La presencia de Simenon en la cultura popular ha sido sostenida tanto por la fuerza del personaje de Maigret como por la adaptación de sus obras a otros medios. Solo en Francia, más de cincuenta filmes han trasladado a la pantalla su universo y los actores que han encarnado al comisario (desde Jean Gabin o Bruno Cremer a Rowan Atkinson), han contribuido a fijar el perfil del personaje en el imaginario colectivo. La televisión ha producido series en Francia, Reino Unido, Italia y Estados Unidos, mientras que las editoriales han continuado reeditando su obra: en 2021, Acantilado y Anagrama unieron esfuerzos para lanzar ediciones traducidas y cuidadas del catálogo de Simenon.

El Comisario Maigret se enfrenta a un caso delicado: el asesinato de un importante embajador. La investigación lo lleva a descubrir una vida secreta y un romance de casi 50 años que podría ser la clave para resolver el crimen.

Ahora se estrena en nuestro país la película Maigret y la muerte, del director francés Pascal Bonitzer, en la que Denis Podalydès encarna al célebre personaje en una intriga en la el comisario será llamado con urgencia al Quai d’Orsay después de encontrar acribillado a un ex embajador.

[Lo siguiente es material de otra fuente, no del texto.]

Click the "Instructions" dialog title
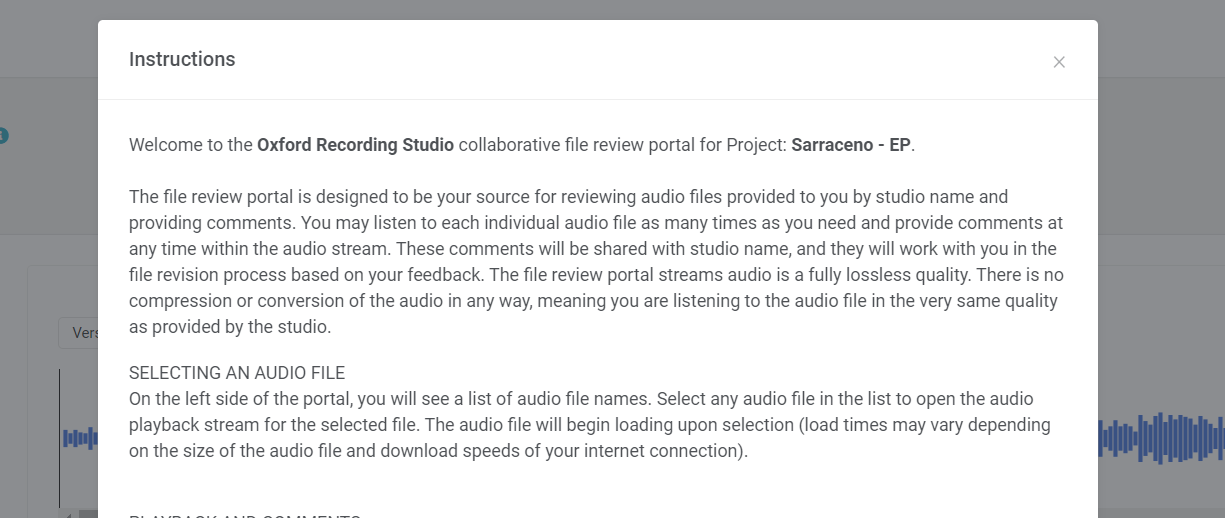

Otros intérpretes, como Gérard Depardieu, ya dieron vida al comisario, en este caso a las órdenes de Patrice Leconte en 2022. También directores tan importantes como Claude Chabrol, adaptaron sus obras (en Betty o Los fantasmas del sombrerero), también Bertrand Tavernier en El relojero de Saint-Paul o el mítico Jean-Pierre Melville en El guardaespaldas o incluso Jean Renoir en La noche de la encrucijada. En España, el director Agustí Villaronga lo abordó también en su película El pasajero clandestino.